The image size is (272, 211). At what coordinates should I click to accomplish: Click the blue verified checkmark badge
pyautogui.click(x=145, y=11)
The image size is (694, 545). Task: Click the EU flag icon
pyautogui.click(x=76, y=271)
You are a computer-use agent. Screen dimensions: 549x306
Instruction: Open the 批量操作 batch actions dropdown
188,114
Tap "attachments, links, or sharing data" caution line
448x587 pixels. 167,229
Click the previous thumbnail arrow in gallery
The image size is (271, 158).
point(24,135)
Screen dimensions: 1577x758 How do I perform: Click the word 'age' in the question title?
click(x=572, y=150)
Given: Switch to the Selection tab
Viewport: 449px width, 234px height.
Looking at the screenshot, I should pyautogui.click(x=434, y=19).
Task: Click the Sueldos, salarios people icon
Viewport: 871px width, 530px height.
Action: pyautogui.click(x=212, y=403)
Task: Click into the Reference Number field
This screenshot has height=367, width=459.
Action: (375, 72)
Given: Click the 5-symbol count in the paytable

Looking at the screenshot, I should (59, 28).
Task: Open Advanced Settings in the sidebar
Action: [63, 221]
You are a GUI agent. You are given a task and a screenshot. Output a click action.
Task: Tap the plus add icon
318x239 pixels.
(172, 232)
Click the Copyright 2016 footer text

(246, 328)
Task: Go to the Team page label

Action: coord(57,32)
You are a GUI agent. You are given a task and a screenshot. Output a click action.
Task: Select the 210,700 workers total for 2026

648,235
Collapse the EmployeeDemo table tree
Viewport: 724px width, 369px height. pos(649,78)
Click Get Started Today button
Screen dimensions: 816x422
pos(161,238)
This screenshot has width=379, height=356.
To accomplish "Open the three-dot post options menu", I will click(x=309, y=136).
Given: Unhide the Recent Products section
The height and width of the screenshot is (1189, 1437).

## Work required
Type out every record above once more, exactly.

## Output below
The image size is (272, 211). At what coordinates should I click to accomplish: Click the blue verified checkmark badge
pyautogui.click(x=145, y=11)
The image size is (694, 545). Task: Click the EU flag icon
pyautogui.click(x=76, y=271)
You are a computer-use agent. Screen dimensions: 549x306
Instruction: Open the 批量操作 batch actions dropdown
188,114
Tap "attachments, links, or sharing data" caution line
448x587 pixels. 167,229
Click the previous thumbnail arrow in gallery
The image size is (271, 158).
point(24,135)
Screen dimensions: 1577x758 How do I perform: Click the word 'age' in the question title?
click(x=572, y=150)
Given: Switch to the Selection tab
Viewport: 449px width, 234px height.
Looking at the screenshot, I should pyautogui.click(x=434, y=19).
Task: Click the Sueldos, salarios people icon
Viewport: 871px width, 530px height.
Action: pyautogui.click(x=212, y=403)
Task: Click into the Reference Number field
This screenshot has height=367, width=459.
Action: (375, 72)
Given: Click the 5-symbol count in the paytable

Looking at the screenshot, I should (59, 28).
Task: Open Advanced Settings in the sidebar
Action: [63, 221]
You are a GUI agent. You are given a task and a screenshot. Output a click action.
Task: Tap the plus add icon
318x239 pixels.
(172, 232)
Click the Copyright 2016 footer text

(246, 328)
Task: Go to the Team page label

Action: coord(57,32)
You are a GUI agent. You are given a task and a screenshot. Output a click action.
Task: Select the 210,700 workers total for 2026

648,235
Collapse the EmployeeDemo table tree
Viewport: 724px width, 369px height. pos(649,78)
Click Get Started Today button
Screen dimensions: 816x422
pos(161,238)
This screenshot has width=379, height=356.
To accomplish "Open the three-dot post options menu", I will click(x=309, y=136).
Given: Unhide the Recent Products section
The height and width of the screenshot is (1189, 1437).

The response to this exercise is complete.